The Commission can wholeheartedly support the text as it stands. This initiative is a response to calls from this Parliament and from the Member States to strengthen the links between education and culture. By focusing on creativity and human talents, the Commission wants to emphasise that, while we can draw inspiration from the past by learning from our rich European and world heritage, engaging with culture should, above all, be an experience which helps to unfold people’s innate potential and engage their active participation. Creativity and capacity for innovation are linked competences which need to be fostered as widely as possible through lifelong learning.
There is creativity and innovative potential in all of us, and everybody has different talents, be they professional artists or amateurs, teachers or entrepreneurs, from a rich background or a poor one.

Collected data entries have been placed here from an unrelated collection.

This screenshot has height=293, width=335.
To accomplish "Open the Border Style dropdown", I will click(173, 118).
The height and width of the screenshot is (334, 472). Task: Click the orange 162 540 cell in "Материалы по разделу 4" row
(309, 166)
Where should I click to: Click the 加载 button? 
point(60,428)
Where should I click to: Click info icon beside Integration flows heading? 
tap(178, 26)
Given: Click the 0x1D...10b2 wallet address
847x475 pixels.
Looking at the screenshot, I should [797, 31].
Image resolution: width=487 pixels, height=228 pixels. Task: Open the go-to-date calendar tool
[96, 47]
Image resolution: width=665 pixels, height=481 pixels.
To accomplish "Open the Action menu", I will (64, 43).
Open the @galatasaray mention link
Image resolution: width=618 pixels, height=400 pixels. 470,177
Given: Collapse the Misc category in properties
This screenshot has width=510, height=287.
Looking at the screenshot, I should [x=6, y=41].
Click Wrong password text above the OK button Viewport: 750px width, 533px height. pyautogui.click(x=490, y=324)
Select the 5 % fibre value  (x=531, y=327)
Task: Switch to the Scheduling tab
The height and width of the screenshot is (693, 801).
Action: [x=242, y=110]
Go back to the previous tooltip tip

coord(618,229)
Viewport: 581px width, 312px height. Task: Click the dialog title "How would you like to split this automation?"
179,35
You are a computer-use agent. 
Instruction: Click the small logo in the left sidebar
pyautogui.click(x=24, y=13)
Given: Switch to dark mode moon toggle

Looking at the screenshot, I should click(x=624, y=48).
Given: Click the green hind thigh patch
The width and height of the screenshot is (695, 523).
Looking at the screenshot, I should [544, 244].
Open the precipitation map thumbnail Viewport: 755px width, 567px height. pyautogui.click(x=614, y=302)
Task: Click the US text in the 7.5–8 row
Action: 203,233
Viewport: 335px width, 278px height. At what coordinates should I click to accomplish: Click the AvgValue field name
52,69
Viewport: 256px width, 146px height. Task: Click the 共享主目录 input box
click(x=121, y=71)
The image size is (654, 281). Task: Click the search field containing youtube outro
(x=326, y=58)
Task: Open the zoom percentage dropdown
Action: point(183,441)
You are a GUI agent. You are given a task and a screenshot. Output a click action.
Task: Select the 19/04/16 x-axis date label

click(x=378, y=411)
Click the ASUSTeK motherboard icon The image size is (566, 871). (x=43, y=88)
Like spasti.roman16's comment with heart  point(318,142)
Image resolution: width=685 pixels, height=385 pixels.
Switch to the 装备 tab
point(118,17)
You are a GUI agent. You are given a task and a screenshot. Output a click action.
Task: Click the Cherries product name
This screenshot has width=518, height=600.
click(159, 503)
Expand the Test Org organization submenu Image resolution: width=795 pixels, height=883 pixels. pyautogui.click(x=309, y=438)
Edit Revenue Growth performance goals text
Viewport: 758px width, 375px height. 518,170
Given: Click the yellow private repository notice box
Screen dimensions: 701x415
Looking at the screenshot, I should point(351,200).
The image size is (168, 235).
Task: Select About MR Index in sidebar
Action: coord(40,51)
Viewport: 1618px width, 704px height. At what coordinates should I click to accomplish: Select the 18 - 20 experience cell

Fostering that potential can help solve societal challenges and also to shape Europe’s future in the globalised world, as Mrs Batzeli just said. This European Year will provide an opportunity to highlight the fact that Parliament, together with the Council and Member States, has already drawn up a charter for a balanced approach to education in the form of the recommendation on key competences for lifelong learning. We adopted this in December 2006, and it will be our guideline throughout the year. One of its striking features is the definition of competence as ‘knowledge, skills and attitudes’, and we plan to use the Year to highlight particularly the question of attitudes, which is arguably the idea which Europe most needs to work on.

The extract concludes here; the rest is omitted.